The ladies in waiting set into motion like a flock of pigeons in an open courtyard, fluttering to the different cabinets for jewels, hairpieces, ribbons, powders, and trains. They powdered her face, plopped a partial wig on the top of her head, and tied green ribbons around her wrists. Motteville fastened a necklace of emeralds set in gold around the queen mother's neck and poked the hooks of matching earrings in each earlobe. Martinozzi stood impatiently waiting for a scarves to be selected so she could fasten it into place with an emerald and gold brooch.

The girl with the sneer brought a tray of scarves to me. One was made of blue satin, the other of gold, shot through with green silk thread. I selected the gold and green and gave it to Olympia. Olympia turned to drape it around the queen mother's shoulders.

But the queen mother wrinkled her nose as if it smelled of dead fish. “How ugly.” She shot me a nasty look. “Only someone with no taste would wear
that.

The ladies snickered.

Olympia rolled her eyes to the heavens.

The girl with the sneer handed the blue satin scarf to Olympia, who managed to wrap it around the queen mother's shoulders. The blue clashed with the green.
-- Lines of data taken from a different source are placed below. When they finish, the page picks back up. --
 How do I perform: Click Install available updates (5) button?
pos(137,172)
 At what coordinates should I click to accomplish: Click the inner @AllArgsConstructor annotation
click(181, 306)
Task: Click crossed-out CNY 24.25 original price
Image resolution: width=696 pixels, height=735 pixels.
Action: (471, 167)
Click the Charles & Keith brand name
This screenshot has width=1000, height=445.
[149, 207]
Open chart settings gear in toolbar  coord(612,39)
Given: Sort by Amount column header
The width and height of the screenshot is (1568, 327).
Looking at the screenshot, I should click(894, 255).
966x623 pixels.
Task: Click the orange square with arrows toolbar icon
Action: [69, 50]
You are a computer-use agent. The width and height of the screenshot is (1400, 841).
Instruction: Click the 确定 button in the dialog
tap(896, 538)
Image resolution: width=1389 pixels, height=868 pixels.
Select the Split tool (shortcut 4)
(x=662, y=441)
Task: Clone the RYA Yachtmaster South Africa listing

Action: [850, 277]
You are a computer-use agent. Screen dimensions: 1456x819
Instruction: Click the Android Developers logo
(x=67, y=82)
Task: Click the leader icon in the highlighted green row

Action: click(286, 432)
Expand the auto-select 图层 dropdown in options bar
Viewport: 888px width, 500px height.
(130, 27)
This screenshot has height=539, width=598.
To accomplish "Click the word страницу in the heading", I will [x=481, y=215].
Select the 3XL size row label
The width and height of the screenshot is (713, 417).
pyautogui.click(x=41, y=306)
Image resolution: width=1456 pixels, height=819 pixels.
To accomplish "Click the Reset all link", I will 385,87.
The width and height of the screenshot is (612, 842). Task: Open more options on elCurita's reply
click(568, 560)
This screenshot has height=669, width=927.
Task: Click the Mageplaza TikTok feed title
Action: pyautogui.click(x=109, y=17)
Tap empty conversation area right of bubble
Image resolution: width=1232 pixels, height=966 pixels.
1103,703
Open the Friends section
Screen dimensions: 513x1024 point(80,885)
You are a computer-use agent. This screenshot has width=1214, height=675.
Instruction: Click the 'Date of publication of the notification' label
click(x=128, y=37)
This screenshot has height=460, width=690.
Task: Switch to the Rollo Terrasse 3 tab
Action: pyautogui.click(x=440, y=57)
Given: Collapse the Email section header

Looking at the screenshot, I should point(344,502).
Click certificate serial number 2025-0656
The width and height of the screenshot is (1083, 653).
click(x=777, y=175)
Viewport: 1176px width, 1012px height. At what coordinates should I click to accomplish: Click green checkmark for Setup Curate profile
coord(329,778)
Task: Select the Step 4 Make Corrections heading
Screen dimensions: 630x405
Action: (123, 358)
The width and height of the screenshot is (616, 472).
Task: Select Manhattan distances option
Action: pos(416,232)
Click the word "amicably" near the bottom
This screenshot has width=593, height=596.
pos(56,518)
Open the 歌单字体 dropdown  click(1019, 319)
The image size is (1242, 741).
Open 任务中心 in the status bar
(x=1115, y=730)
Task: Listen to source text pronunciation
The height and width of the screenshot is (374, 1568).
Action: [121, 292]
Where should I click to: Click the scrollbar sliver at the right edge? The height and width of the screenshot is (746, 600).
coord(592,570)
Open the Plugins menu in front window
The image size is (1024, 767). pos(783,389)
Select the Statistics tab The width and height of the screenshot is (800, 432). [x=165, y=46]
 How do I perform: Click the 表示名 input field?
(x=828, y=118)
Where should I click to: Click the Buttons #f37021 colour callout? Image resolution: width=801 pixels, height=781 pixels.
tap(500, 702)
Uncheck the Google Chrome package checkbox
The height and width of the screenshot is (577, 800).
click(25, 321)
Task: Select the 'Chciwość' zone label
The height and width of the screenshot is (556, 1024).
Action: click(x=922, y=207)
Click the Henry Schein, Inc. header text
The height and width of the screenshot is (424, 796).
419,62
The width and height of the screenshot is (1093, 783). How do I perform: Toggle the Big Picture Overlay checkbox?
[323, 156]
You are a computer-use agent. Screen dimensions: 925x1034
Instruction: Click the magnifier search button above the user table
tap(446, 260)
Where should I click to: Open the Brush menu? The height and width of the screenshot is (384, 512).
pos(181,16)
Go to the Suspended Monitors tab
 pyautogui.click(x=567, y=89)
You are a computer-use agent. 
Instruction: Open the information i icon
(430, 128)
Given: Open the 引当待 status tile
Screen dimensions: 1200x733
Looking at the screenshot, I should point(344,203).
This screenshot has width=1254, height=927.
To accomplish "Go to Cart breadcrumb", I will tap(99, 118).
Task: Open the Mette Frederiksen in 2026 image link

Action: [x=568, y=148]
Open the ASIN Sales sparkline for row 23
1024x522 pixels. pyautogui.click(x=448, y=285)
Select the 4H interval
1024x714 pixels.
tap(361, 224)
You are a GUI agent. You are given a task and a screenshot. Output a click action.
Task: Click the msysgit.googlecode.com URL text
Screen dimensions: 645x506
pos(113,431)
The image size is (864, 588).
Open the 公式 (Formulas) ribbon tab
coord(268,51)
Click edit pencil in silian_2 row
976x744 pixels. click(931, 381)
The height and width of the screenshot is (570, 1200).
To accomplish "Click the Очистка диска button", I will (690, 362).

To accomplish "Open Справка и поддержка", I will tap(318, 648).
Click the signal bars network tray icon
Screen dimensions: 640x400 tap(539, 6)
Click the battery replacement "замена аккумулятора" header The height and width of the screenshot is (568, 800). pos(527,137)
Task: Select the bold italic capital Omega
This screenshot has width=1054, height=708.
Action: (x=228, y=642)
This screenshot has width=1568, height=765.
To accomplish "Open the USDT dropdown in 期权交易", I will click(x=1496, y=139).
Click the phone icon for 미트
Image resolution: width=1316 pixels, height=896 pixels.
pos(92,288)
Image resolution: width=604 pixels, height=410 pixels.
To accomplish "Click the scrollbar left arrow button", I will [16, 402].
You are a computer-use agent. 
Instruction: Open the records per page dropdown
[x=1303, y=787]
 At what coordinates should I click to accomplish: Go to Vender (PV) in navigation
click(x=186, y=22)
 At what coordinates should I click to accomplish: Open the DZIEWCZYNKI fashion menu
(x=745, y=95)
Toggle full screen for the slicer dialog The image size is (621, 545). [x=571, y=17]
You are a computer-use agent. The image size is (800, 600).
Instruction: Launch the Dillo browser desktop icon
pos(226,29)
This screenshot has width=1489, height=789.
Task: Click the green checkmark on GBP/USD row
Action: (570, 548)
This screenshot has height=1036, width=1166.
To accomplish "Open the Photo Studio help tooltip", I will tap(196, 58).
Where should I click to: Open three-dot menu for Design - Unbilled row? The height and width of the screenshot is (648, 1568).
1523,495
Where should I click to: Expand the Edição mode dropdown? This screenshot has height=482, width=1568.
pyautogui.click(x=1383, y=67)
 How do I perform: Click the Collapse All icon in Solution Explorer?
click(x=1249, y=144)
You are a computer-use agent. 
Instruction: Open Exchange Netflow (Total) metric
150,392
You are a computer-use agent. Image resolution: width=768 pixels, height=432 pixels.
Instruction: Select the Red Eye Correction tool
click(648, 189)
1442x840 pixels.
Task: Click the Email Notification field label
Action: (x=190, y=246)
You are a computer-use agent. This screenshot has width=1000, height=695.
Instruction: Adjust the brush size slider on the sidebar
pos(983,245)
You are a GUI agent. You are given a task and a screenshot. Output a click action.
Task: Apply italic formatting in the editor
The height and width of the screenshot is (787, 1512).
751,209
She looked ridiculous.

The queen mother let Martinozzi secure it with the brooch, then regarded the looking-glass propped on her table. “Much better.”

More snickers from the women. In that moment I remembered what Victoire had explained years earlier;
noble blood doesn't make a person noble at all.

“There is nothing more hopeless than a woman with poor taste,” said the queen mother to no one in particular. The ladies murmured agreement. “You cannot teach good taste to a tasteless woman any more than you can teach goodness to a pagan. Or teach a greedy upstart how to keep slanderous gossip to herself. Or how to keep her nose out of business that doesn't concern her.”

The ladies seemed confused. They cast each other sidelong glances. But I knew exactly what the queen mother meant.

She looked straight into my eyes. “Thankfully, real queens know how to keep such tasteless women in their place. How to squash them like vermin. How to pack them back to Italy where they belong.”

I raised my finger and opened my mouth to issue a Mancini whisper—

The king cleared his throat from the doorway.

The women gasped. I lowered my hand. The rustling of skirts sounded as everyone curtsied.

King Louis walked to his mother. She sat in silence as he planted a dutiful kiss on top of her puffy wig. “Mother.”

“My son,” she said, averting her eyes.

“You know what else you can't teach a tasteless woman?” he asked.

Nobody breathed.

He leaned to her. “Good manners.”

Madame de Motteville dropped a dress pin, and we all heard the gentle
plink
as it landed on the marble floor. The queen mother turned so red I thought she would sweat blood.

King Louis offered me his arm. “My love, I do not think it fitting for a future queen to stand as a lady in waiting.”

Everyone but the queen mother watched me put my arm in his and sail from the chamber, still walking on clouds, unharmed by the rainstorm, confident that the Sun King would ever shine upon me.

 

CHAPTER
37

The king was passionately enamored of Marie Mancini and, to all appearance, she wielded over him a power as complete as ever mistress had to sway the heart of a lover.

—MADAME COMTESSE DE LA FAYETTE,

Secret History

A fortnight later my sisters and I prepared for the biggest fête of the season. I'd spent an hour soaking in a tub of milk and honey the day before, and now painted my lustrous Spanish White on my face. I dabbed Olympia's special red, which I'd finally learned how to mix myself, on my cheeks and lips. Moréna used wires to lift my hair in puffs over each ear. Ringlets from each one dangled to my shoulders.

Hortense sat nearby enduring Moréna's facial mask. “Honest to heaven, this sludge smells worse than dog piss. What do you mix it with?”

My maid chuckled. “You don't want to know.”

Hortense jumped up. “It is mixed with dog piss! I knew it.” She poured water from a silver vat into a matching bowl and started splashing herself.

“There's no better beauty treatment,” I said, remembering how much I had detested the stuff at first.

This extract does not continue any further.